Some already believed that, even before last night. Though he didn't win Coach of the Year in the SEC for the third straight season -- Florida's Lon Kruger, whose Gators lost to Duke in Saturday's semifinal, got it this year -- Richardson was named this season's Naismith Award winner as the national coach of the year by the Atlanta Tip-Off Club.

His nine years at Arkansas have not been without problems or, for that matter, personal tragedy. He had to fight his way out of Sutton's shadow by taking the Razorbacks to the Final Four in 1990 (losing to Duke in the semis).

He's had his battles with a critical local media, some of whom he says think "I'm at the end of a long, mediocre career."
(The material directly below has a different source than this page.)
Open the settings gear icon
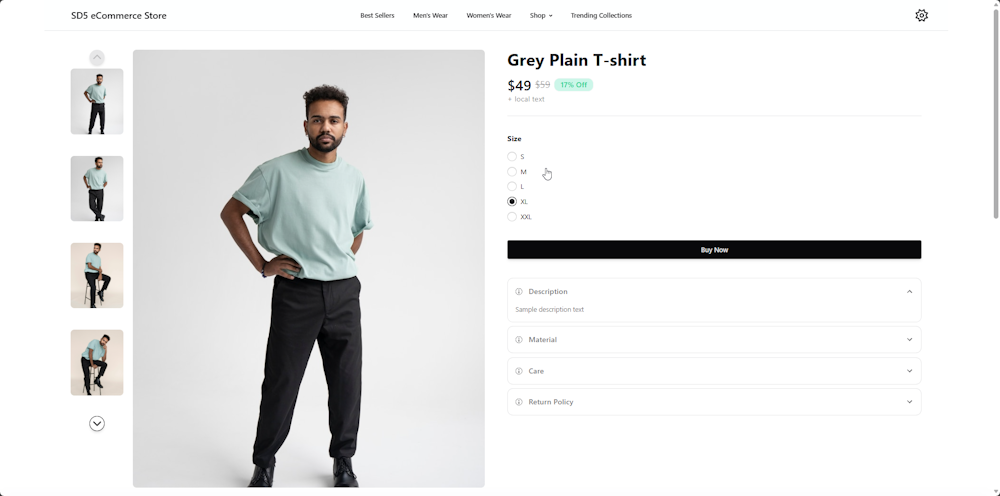This screenshot has width=1000, height=496. [x=921, y=16]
But the event that had the most lasting effect on Richardson was the death of his daughter, Yvonne, from leukemia during his second year at Arkansas. He has second-guessed his decision to leave Tulsa, where Yvonne had remained with his wife, Rose, after being diagnosed. His daughter's death came when Richardson was being ripped in Tulsa for leaving and in Fayetteville for losing.

"I constantly wondered then and still do now if I did the right thing," said Richardson, who often made the trip from Fayetteville to Tulsa to be with his family. "All the success has been great, but we came over here and had such a miserable start. I know people have a right to write anything they want, but I'm bitter that she left this world hearing the kind of things she did."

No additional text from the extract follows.